Keeping in mind that prostate CSCs could represent a potential therapeutic target (Lang et al. 2009), we evaluated the stem signature described in enriched population of CSCs from tumors, in representative biopsies of the different histological grades and lymph-node and bone metastasis samples. We found, that all stem markers studied were present in low, medium and high Gleason grades and metastasis. However, the highest expression of CSCs proteins was observed in biopsies of medium grades. These samples correspond to patients with medium Gleason score (grades 5 to 6). At this stage, the tumor is usually confined to the prostate gland and most patients are subjected to radical surgery. However, many of them (around 30%) relapse months after surgery (Kotb and Elabbady 2011). This is a very interesting point, considering that metastasis is a very inefficient process, due to less than 1% of the neoplastic cells reaching blood circulation can actually colonize distant organs, and even a smaller percentage produce metastases (Chiang and Massagué 2008). It is well known that primary tumors secrete signals (altered proteins) that affect, in a selective way, specific stromal tissue favouring CSCs niche (Chiang and Massagué 2008; Witz 2008). Once CSCs colonize these conditioned stromas, they may remain for long periods of time in a dormant state before activating and producing metastases (Kaplan et al. 2006; Wels et al. 2008). This may explain the recurrence after apparently curative surgery in many cancers. In PCa, when a tumor is diagnosed as localized and without clinically evident metastases (medium Gleason grades), it is believed that radical surgery is curative. However, at this stage many cancer cells may have reached blood circulation (according to our results, some of them presumably CSCs), colonized lymph nodes or other tissues and entered a dormant state. These CSCs may be responsible for later relapse in those patients.

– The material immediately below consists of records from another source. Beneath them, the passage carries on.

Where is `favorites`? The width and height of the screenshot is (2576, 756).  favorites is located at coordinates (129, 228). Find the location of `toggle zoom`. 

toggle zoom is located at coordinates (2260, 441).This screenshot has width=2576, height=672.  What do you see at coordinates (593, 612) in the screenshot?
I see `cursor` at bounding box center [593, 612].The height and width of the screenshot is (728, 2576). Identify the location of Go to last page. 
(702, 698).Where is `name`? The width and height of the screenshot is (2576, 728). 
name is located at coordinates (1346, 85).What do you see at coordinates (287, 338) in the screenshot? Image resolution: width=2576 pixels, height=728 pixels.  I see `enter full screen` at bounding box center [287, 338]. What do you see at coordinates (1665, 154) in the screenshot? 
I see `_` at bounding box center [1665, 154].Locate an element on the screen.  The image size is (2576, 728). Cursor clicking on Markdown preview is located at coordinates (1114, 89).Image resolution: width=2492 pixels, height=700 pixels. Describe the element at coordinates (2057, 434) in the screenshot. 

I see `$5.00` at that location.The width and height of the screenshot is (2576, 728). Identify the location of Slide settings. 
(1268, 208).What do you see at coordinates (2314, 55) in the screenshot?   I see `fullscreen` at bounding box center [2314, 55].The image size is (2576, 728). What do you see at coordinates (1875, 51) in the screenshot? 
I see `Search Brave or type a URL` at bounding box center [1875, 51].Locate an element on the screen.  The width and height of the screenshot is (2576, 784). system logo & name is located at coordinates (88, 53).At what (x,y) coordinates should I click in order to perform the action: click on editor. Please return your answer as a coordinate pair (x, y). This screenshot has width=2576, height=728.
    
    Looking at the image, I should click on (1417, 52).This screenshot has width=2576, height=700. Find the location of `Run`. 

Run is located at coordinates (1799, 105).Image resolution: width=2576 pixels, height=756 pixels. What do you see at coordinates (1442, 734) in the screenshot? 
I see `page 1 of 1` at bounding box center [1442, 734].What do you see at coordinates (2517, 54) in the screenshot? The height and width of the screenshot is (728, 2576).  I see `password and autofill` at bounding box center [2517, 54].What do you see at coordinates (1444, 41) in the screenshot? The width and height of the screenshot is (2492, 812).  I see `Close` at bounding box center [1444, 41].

Interestingly, lymph-node and bone metastasis showed the lowest expression of CSCs markers. This may be explained because in growing metastasis, progenitors and malignant differentiated cells (originated from CSCs) are predominant.

Generally, prostate CSCs have been involved in EMT (Hollier et al. 2009), pre-metastatic niche preparation, relapse and metastasis (Drewa and Styczynski 2008; Kelly and Yin 2008; Takao and Tsujimura 2008). For these reasons, our results may represent an important step in the efforts to further characterize CSCs from prostate tumors in order to identify potential therapeutic targets for selective elimination. Taking into account that prostate CSCs have been studied mainly in established cell lines, we consider that our PCa explant-derived culture system is more suitable as a model for the study of these CSCs. Nevertheless, the main feature of these cells is to induce tumor growth resembling the original cancer in a recipient organism. For this purpose, animal models have been widely used, but most of them are suitable to study tumor growth and local dissemination. To evaluate metastasis, orthotopic models have been developed and for PCa, human cancer lines have been implanted in the ventral prostate lobe of immuno- compromised mice, resulting in rapid tumor growth and spreading to distant organs (Celià-Terrassa et al. 2012). The main disadvantages of this model are the size of ventral lobe and the high grade of local dissemination of malignant cells. At present, we have developed a modified orthotopic model injecting PCa cells into anterior prostate lobe of NOD/ SCID mice. This model allows the surgical resection of the initial tumor and evaluating relapse and further metastasis progression. The isolated CSCs from tumor samples are been currently evaluated in this model.

ACKNOWLEDGEMENT

This work was supported by FONDECYT Grant No. 1100183. We thank Ms. Graciela Caroca for her excellent technical assistance.

 

REFERENCES

BARRANDON Y AND GREEN H (1985) Cell size as a determinant of the clone-forming ability of human keratinocytes. Proc Natl Acad Sci USA 82: 5390-4.         [ Links ]

BONNET D AND DICK JE (1997) Human acute myeloid leukemia is organized as a hierarchy that originates from a primitive hematopoietic cell. Nat Med 3:730-37.         [ Links ]

BORST P, JONKERS J AND ROTTENBERG S (2007) What Makes Tumors Multidrug Resistant? Cell Cycle 6:2782-87.         [ Links ]

CABANILLAS R AND LLORENTE JL (2009) The Stem Cell Network model: clinical implications in cancer. Eur Arch Otorhinolaryngol 266:161-70.         [ Links ]

CASTELLÓN E, CLEMENTI M, HITSCHFELD C, SÁNCHEZ C, BENÍTEZ D, SÁENZ L, CONTRERAS H AND HUIDOBRO C. (2006) Effect of leuprolide and cetrorelix on cell growth, apoptosis and GnRH receptor expression in primary cell cultures from human prostate carcinoma. Cancer Invest 24:261-68.         [ Links ]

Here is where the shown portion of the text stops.